Ein Smartphone liegt auf einer Computer-Tastatur. Im Display spiegelt sich das Logo von facebook. (Foto: picture-alliance / dpa)

LKA und Verbraucherzentrale Rheinland-Pfalz warnen Immer häufiger Klau von Facebook-Profilen

Bei 31 Millionen Facebook-Nutzern allein in Deutschland lockt die Plattform verstärkt auch Betrüger an. Landeskriminalamt und Verbraucherzentrale warnen nun vor einer der häufigsten Maschen - dem Identitätsdiebstahl.

Die Gauner kopieren dabei Facebook-Profile und können so Ahnungslosen massiv schaden. "Die Betrüger legen ein zweites Profil an, das dem des Opfers bis aufs Profilfoto gleicht. Dann senden sie eine Freundschaftsanfrage an alle Kontakte aus dem echten Profil und geben fadenscheinige Gründe an, warum sie eine neue Facebook-Seite eingerichtet haben. Wer diese Freundschaftsanfrage annimmt, ermöglicht den Tätern den Zugriff auf alle Informationen, die eigentlich nicht öffentlich zugänglich sind", so Barbara Steinhöfel, Referentin für Telekommunikation und Digitales bei der Verbraucherzentrale Rheinland-Pfalz.

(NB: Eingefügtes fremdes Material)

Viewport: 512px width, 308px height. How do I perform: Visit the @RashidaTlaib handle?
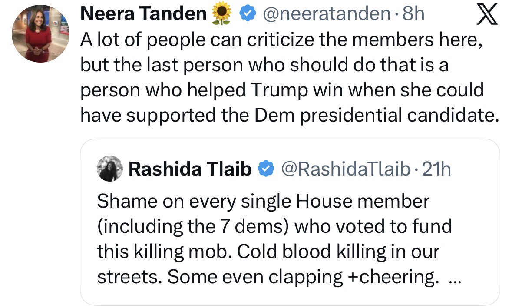[x=345, y=169]
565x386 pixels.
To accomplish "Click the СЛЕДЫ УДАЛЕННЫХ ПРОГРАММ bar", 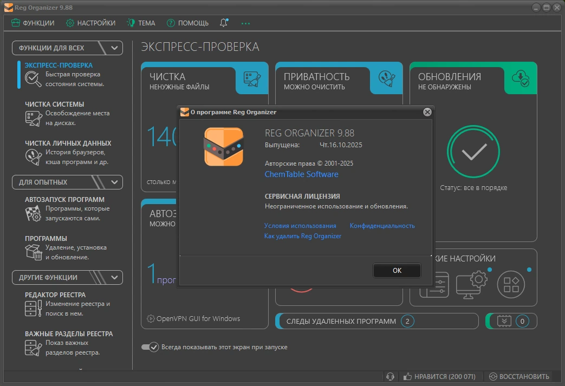I will pos(377,321).
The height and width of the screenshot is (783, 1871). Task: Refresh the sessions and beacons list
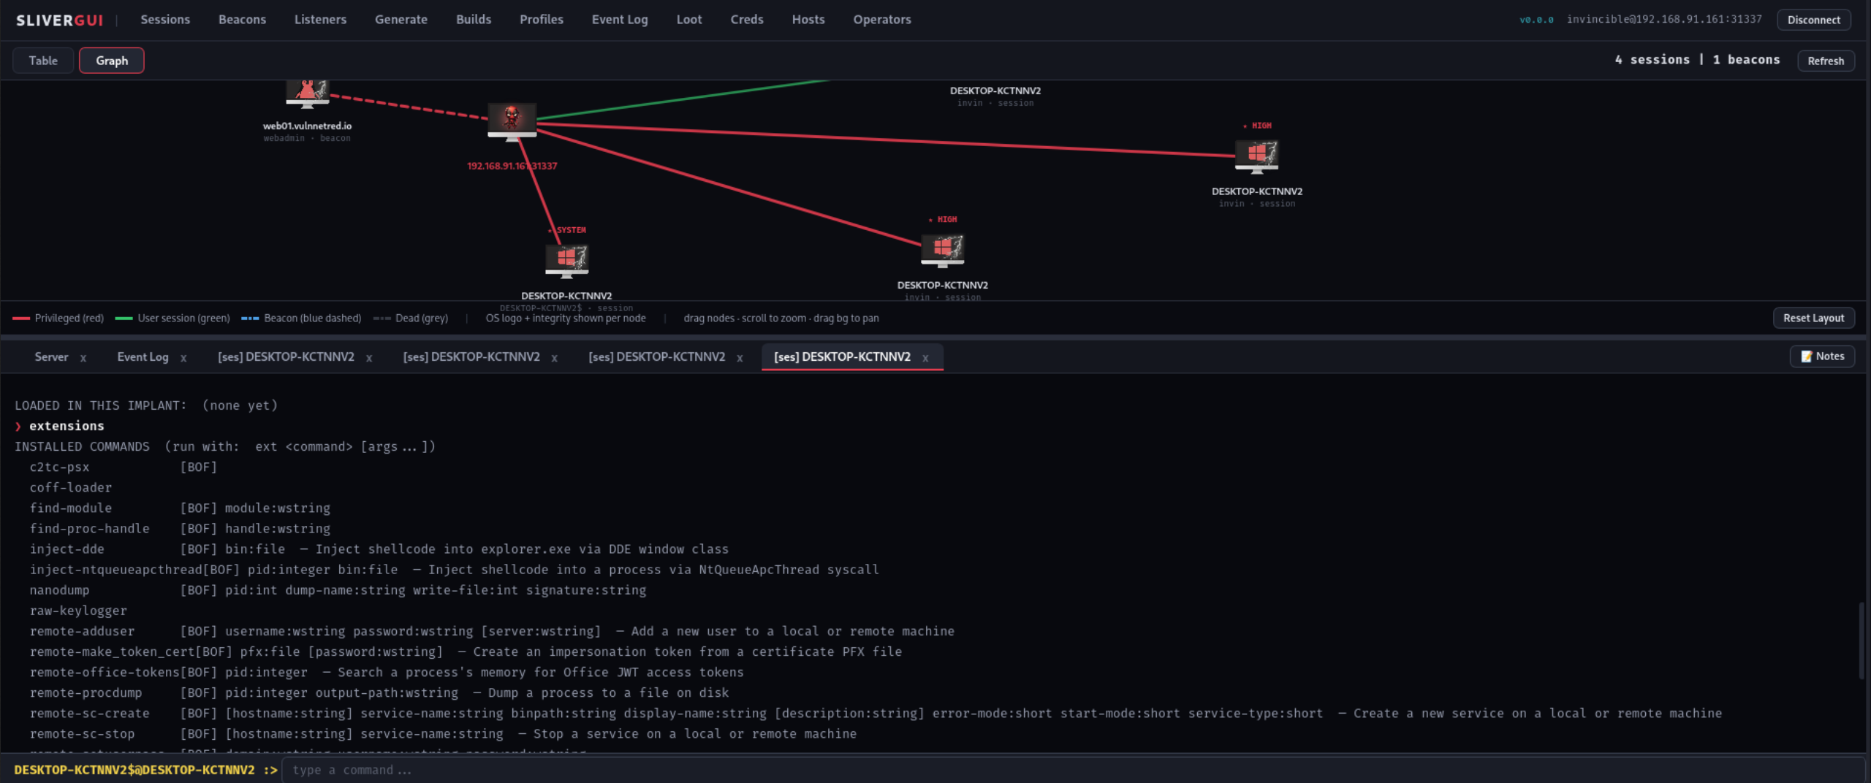[x=1825, y=61]
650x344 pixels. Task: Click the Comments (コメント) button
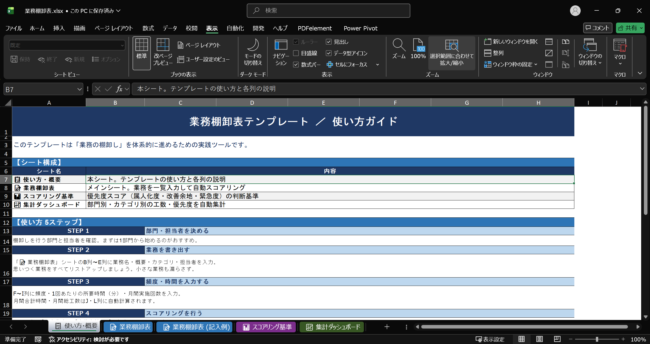pyautogui.click(x=597, y=28)
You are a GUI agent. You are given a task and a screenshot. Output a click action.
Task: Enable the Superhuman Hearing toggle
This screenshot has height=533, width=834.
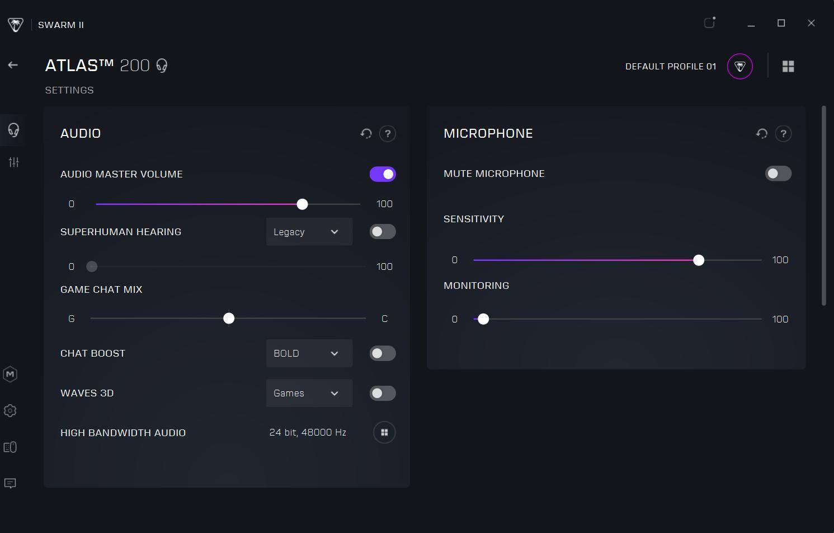(x=383, y=232)
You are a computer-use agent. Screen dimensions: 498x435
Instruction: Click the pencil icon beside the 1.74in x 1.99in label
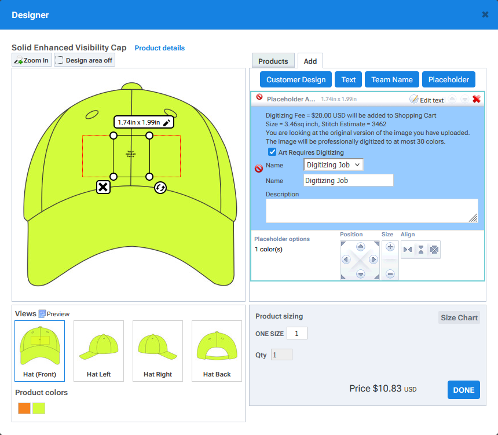pyautogui.click(x=167, y=123)
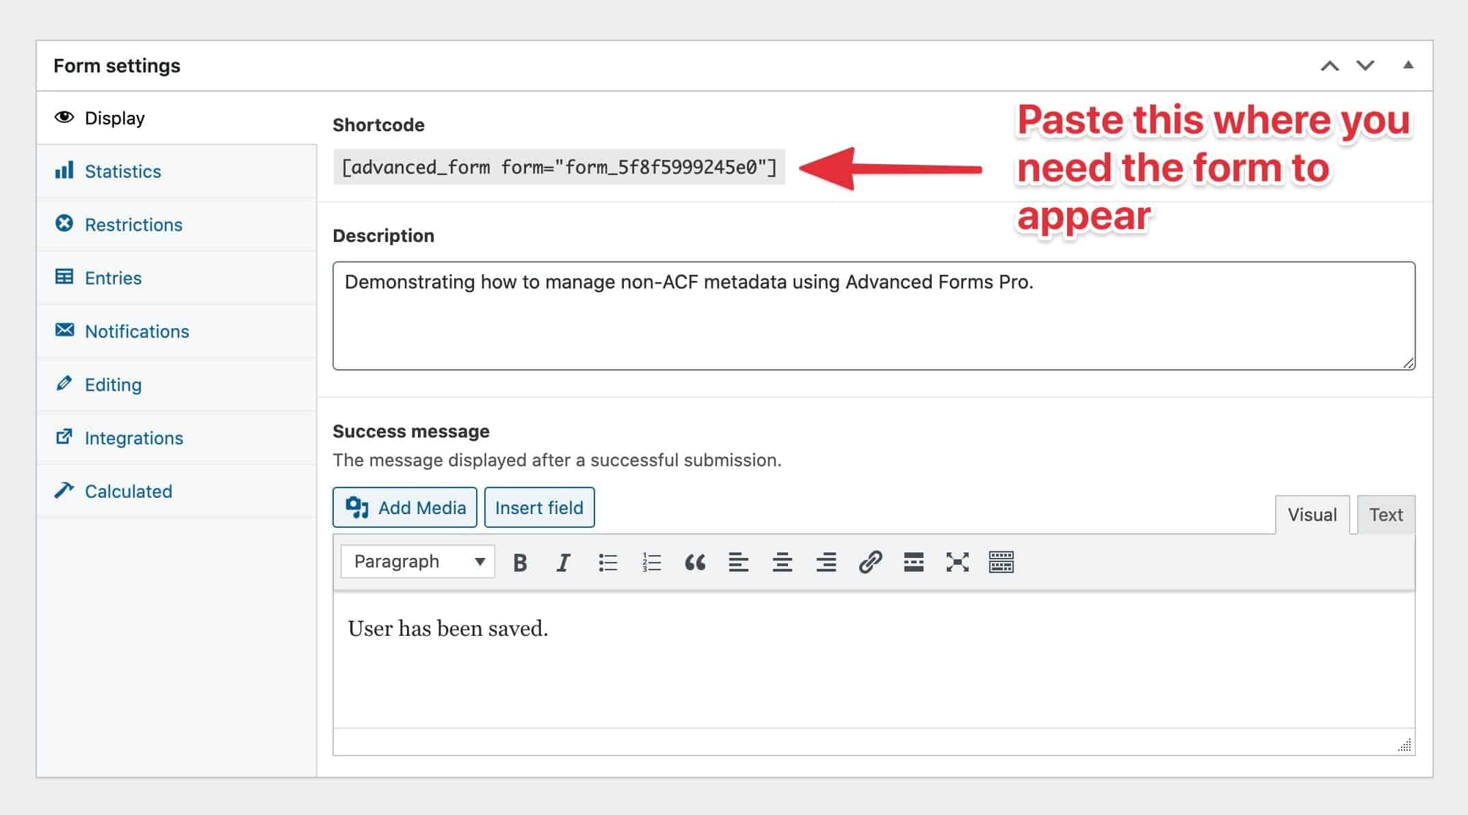
Task: Click the insert/edit link icon
Action: tap(869, 563)
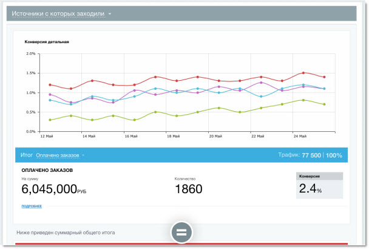Viewport: 369px width, 249px height.
Task: Open the 'Источники с которых заходили' dropdown
Action: [58, 13]
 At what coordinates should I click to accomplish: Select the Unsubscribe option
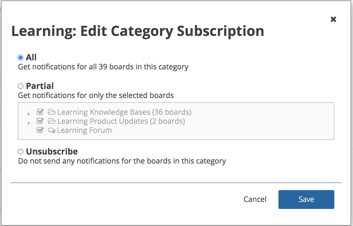[x=20, y=151]
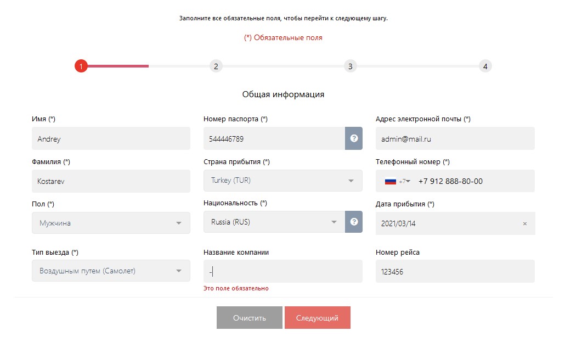Screen dimensions: 565x342
Task: Go to step 2 in progress bar
Action: point(216,66)
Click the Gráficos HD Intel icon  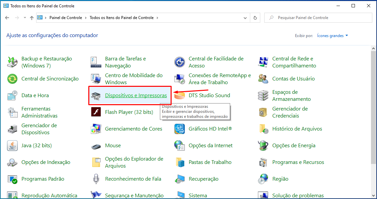click(180, 129)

Opfer gaben ihre Handynummer an

Im Anschluss folgt nach Angaben der Verbraucherzentrale und des Landeskriminalamtes eine perfide Betrugsmasche: Man wird vom vermeintlichen Freund kontaktiert und unter einem Vorwand nach der aktuellen Handynummer gefragt. Ohne Verdacht zu schöpfen, folgen viele Freunde der Bitte und senden ihre Nummer. Nun geht der Betrüger auf Einkaufstour, zum Beispiel bei Online-Spielen. Um den Kauf jedoch abschließen zu können, benötigt er einen Code – welcher dem Opfer automatisch als SMS auf das Handy gesendet wird. Der Betrüger bittet dann, diesen Code an ihn weiter zu geben. Begründung: Er hätte den Code eigentlich an das Handy eines Freundes schicken lassen, der habe aber sein Handy verloren. Der Code würde aber dringend benötigt.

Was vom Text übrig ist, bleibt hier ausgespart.